A couple months ago, I attended my first email marketing conference and came back to the office with pages of notes, my brain packed full of information, and a fire in my belly to completely revamp our email marketing program. Due to time constraints, limited bandwidth, other projects needing immediate attention and the lack of an unlimited budget, I haven’t been able to completely revamp our program. Instead, I have been taking baby steps and applying small nuggets of what I learned to improve our email marketing.

While the entire conference exceeded my expectations, my real “aha!” moments came during the session led by Flint McGlaughlin, Director of MECLABS. Not only was he one of the best speakers I have ever heard, he provided excellent insight and takeaways that I could implement immediately.

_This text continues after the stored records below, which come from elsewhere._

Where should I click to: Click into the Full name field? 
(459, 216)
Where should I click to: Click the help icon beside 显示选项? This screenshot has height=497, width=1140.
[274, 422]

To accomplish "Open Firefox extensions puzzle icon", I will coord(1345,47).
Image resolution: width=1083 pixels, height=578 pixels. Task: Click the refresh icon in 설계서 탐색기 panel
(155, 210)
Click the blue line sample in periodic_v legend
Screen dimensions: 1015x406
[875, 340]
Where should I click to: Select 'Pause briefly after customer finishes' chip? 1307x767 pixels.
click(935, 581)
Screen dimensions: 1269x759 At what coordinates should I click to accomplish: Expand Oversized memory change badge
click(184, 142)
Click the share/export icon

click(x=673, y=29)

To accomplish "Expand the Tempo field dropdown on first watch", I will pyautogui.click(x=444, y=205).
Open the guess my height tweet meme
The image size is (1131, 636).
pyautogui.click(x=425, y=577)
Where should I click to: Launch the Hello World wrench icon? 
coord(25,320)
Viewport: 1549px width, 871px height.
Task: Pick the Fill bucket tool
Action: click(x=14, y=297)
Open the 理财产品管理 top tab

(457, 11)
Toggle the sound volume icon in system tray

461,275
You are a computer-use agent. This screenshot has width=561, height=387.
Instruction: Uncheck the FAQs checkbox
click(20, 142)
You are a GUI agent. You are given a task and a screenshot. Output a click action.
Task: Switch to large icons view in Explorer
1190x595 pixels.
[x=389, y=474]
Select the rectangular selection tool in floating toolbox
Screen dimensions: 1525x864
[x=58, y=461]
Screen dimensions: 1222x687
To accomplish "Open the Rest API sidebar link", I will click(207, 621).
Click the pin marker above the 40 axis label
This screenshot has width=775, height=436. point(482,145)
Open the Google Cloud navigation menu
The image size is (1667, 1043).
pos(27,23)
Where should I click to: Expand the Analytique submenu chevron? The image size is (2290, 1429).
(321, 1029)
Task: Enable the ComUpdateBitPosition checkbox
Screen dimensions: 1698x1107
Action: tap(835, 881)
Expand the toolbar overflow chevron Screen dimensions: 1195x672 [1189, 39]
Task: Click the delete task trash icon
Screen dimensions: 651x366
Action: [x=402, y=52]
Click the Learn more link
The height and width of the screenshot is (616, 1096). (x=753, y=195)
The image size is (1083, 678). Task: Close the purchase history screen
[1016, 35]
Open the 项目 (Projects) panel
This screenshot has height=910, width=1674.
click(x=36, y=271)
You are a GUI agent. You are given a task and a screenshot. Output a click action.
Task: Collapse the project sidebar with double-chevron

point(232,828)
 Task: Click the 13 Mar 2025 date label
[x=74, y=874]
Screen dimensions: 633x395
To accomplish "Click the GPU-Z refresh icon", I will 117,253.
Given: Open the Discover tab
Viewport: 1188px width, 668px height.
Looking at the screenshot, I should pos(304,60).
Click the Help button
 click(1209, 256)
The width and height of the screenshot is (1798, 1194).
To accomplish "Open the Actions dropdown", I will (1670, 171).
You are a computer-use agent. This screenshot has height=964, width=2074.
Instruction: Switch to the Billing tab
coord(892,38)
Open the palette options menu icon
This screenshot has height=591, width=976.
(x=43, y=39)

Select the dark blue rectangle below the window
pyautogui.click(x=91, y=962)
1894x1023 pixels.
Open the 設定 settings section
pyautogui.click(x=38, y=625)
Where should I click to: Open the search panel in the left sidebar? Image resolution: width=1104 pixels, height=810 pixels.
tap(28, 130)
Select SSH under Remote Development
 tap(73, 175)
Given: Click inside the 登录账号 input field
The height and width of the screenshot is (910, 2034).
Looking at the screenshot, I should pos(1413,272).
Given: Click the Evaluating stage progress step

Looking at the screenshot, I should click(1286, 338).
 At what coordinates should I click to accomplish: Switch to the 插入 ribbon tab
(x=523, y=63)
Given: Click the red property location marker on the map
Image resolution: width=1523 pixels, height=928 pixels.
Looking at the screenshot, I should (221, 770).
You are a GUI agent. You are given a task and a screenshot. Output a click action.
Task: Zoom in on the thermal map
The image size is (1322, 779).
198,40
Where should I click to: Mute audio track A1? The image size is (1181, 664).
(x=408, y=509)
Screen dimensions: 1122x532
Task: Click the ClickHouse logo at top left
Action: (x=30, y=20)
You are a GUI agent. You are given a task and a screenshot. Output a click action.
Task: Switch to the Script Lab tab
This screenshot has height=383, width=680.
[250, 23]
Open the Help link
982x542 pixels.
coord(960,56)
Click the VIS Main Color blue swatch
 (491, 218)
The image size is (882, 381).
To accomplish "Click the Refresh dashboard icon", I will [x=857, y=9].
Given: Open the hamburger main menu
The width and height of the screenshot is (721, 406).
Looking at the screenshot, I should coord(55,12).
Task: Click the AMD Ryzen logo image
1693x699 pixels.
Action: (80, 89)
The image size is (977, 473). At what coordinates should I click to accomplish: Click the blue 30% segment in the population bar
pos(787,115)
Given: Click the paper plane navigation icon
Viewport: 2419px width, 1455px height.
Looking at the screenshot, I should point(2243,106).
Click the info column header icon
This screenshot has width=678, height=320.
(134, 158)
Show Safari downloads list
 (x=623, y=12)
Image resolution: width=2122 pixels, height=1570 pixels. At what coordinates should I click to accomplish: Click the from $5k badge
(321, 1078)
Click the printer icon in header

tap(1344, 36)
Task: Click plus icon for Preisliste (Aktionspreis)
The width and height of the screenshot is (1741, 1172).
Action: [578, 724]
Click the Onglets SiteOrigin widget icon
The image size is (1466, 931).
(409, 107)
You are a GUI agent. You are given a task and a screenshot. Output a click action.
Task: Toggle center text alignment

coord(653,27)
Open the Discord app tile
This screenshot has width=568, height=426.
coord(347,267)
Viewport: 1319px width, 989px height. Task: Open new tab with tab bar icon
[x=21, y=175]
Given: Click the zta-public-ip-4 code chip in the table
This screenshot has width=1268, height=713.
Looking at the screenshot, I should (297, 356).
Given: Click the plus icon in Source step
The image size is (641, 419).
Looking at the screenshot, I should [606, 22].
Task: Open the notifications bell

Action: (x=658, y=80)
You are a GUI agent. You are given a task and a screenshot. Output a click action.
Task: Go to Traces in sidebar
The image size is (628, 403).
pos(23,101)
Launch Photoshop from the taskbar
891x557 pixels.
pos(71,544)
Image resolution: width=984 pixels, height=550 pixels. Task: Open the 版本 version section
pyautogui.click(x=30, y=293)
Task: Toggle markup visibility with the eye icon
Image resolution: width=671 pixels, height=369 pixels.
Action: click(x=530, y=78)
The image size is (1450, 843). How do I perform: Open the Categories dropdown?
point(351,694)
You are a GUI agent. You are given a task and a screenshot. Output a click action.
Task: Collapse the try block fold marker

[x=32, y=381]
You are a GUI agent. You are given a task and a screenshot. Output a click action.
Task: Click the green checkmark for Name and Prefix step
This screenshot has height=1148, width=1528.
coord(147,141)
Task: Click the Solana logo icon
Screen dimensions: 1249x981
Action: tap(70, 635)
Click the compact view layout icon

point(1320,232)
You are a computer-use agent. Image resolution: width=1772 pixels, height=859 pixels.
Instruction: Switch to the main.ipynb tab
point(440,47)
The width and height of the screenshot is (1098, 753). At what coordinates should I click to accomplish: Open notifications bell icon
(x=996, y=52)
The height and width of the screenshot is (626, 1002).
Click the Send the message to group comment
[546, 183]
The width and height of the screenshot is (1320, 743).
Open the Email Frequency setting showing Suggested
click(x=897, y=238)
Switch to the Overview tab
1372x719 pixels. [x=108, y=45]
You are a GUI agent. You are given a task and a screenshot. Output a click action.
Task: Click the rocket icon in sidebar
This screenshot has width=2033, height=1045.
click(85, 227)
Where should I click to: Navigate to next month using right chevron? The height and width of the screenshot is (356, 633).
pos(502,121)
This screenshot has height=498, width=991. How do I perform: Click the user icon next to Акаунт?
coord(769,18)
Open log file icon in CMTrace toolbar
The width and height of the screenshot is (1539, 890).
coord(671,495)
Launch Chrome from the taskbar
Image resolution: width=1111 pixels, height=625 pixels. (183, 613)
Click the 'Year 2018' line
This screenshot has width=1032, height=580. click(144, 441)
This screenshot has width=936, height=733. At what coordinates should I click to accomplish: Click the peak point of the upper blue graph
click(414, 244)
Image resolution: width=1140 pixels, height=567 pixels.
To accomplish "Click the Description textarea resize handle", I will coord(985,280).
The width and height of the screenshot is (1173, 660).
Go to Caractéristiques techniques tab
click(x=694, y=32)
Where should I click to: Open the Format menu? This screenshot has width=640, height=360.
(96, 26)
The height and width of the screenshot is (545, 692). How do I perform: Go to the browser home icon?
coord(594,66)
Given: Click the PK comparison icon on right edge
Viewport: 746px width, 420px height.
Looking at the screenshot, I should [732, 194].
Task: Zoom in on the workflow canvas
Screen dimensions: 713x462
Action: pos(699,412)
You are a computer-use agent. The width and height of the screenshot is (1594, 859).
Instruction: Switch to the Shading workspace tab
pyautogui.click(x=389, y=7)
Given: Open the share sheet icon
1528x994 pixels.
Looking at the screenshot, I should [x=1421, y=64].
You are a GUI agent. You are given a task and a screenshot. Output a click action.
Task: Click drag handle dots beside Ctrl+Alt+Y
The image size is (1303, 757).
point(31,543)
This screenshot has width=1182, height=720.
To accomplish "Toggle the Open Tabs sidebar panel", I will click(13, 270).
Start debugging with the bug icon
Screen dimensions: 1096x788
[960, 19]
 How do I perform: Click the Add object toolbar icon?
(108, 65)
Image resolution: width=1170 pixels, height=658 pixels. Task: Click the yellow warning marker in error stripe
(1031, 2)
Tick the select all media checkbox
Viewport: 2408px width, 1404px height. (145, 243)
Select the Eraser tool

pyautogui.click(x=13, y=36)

Flint had such good information that I wanted to share my top five “aha!” takeaways:

  1. eme = rv(of+i) – (f+a): email optimization (eme) = relevance (rv) x (offer (of) + incentive (i)) – (friction (f) + anxiety (a)): While you typically wouldn’t associate this type of scientific formula with email marketing, it makes sense if you really look at it and think about it. Optimize your emails by increasing the relevance, offer and incentive and decreasing the friction and anxiety. Sounds simple enough, doesn’t it?
  2. Your headline is your pick-up line: Start the conversation on a high note and keep it coming, because you have seven seconds to get and keep your reader’s interest in the first paragraph of your email.
  3. Understand the thought sequence and optimize it: Think about how people read and the logical sequence of thoughts when composing your emails. Don’t put your call to action above the fold; you haven’t developed the logical thought sequence yet.
  4. Clarity trumps persuasion: Be clear in your marketing. Don’t try and trick your customers into buying your product or service. Don’t market TO them. Communicate WITH them.
  5. The goal of an email is to sell the click. The goal of the landing page is to sell the product/service.

Adjusting my thinking about our email marketing and applying some of the “aha!” takeaways is one small step in the right direction of improving and enhancing how we engage with our customers via email.